There were no structural alerts detected for SN2, Schiff base formation, SNAr, Acyl Transfer agent, or Michael Acceptor. There were no skin sensitisation reactivity domains alerts identified. The results thus indicate that TDPA has low or no potential to cause skin sensitisation.

 

4) The fourth and last QSAR model applied was the skin sensitisation model within VEGA (Chaudhry et al., 2010). VEGA is a platform of QSAR models that may be used to predict the property of a chemical, using information from its structure. In VEGA, the Skin sensitisation model (CAESAR v2.1.5) was applied to predict the skin sensitisation potential of TDPA. CAESAR uses a dataset of substances that are sensitisers as a comparison basis (Gerberick et al., 2005) and a set of identifiers to assess the ability of the substance to be capable of one of five electrophilic-nucleophilic reactions.

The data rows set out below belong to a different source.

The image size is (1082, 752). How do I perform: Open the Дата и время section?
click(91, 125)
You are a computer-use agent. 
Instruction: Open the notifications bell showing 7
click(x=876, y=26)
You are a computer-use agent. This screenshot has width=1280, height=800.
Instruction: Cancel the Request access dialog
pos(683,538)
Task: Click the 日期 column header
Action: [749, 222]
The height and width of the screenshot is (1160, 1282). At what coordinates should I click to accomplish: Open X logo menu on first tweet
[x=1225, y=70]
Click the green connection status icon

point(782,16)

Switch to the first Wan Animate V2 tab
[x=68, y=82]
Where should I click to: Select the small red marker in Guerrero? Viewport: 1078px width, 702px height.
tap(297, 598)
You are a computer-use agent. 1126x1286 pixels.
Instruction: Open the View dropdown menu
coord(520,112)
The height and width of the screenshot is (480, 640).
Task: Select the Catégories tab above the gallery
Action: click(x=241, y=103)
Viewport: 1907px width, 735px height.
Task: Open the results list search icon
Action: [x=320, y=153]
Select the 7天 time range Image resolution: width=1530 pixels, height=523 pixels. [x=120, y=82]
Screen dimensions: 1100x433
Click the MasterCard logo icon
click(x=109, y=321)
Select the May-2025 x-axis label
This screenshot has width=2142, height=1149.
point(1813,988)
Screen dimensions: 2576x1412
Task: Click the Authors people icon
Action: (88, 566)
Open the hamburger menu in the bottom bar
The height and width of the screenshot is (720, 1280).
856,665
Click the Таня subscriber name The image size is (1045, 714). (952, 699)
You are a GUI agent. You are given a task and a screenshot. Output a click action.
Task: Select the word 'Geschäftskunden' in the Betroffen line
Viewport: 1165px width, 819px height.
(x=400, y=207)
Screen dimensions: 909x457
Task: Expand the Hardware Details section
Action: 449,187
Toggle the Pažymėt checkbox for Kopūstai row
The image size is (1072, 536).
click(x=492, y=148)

The results show that TDPA is not predicted to be a skin sensitiser within the defined parameters of the model, thus indicating that TDPA has low or no potential to cause skin sensitisation in vivo.

 

Further information

Apart from data on TDPA, peer-reviewed data from the expert panel (CIR) are available for prominent dialkyl esters of TDPA frequently used in cosmetics (Diamante et al, 2010). Just as TDPA, DLTDP (Dilaurylthiodipropionate) was not sensitising in a guinea pig sensitisation test. Moreover, human data are available, showing that just alike TDPA, DLTDP was not sensitising in man and did not exhibit a photocontact-sensitising potential in humans. Based on these data the CIR expert panel concluded that neither TDPA, nor its dialky ester DLTDP are sensitising in animals or man and their use in cosmetics was regarded as safe. This is further supported by information gathered from a handbook. Although used as antioxidant or chelating agent in cosmetic products, topical and systemic drugs used in dermatology, or other therapeutic modalities used by dermatologists, no contact allergy or any other side effects were reported for TDPA (de Groot et al., 1994). An extensive literature search on the skin sensitising potential of TDPA was conducted by the registrant (file attached to this endpoint summary). Despite wide use in cosmetics and in food packaging films, the literature search revealed no case reports or any other information on potential skin sensitising properties of TDPA. In contrast, TDPA was classified as “Generally Recognized As Safe” (GRAS) food substance by the U.S. Food and Drug Administration (FDA, 1979).

 

Summary and conclusion

In summary, three out of four QSAR models applied predicted TDPA to have low or no potential to cause skin sensitisation. Among these, TDPA was tested negative in the OECD Toolbox for a total of 100 structural alerts, which are generally recognised for potential skin sensitising properties of a substance. In contrast, only one QSAR model, the Molcode model, predicted TDPA to be a moderate to weak sensitiser. However, it was reported, that the overall classification for TDPA in this model is only 77% correct. It can thus be concluded that according to the chemical structure TDPA has low or no potential to cause skin sensitisation in vivo. A risk assessment conducted by an expert panel (CIR) revealed that TDPA just alike its dialkyl ester DLTDP is not a skin sensitiser and use in cosmetics was regarded as safe. Similarly, the FDA classified TDPA as safe food substance. Based on the overall available information, TDPA is therefore regarded as not sensitising and classification for skin sensitisation is not warranted.

 

Further references:

FDA (1979). Select Committee on GRAS Substances (SCOGS) Opinion: Thiodipropionic acid. SCOGS-Report Number: 79

Gerberick, G.F.et al.(2005).Compilation of historical local lymph node data for evaluation of skin sensitization alternative methods, Dermatitis 16:157-202.

Respiratory sensitisation

Endpoint conclusion

Endpoint conclusion:

no study available

Additional information:

Study not required according to Annex VII-X of Regulation (EC) No 1907/2006.

Justification for classification or non-classification

The available data on the skin sensitisation do not meet the criteria for classification according to Regulation (EC) No 1272/2008, and are therefore conclusive but nor sufficient for classification.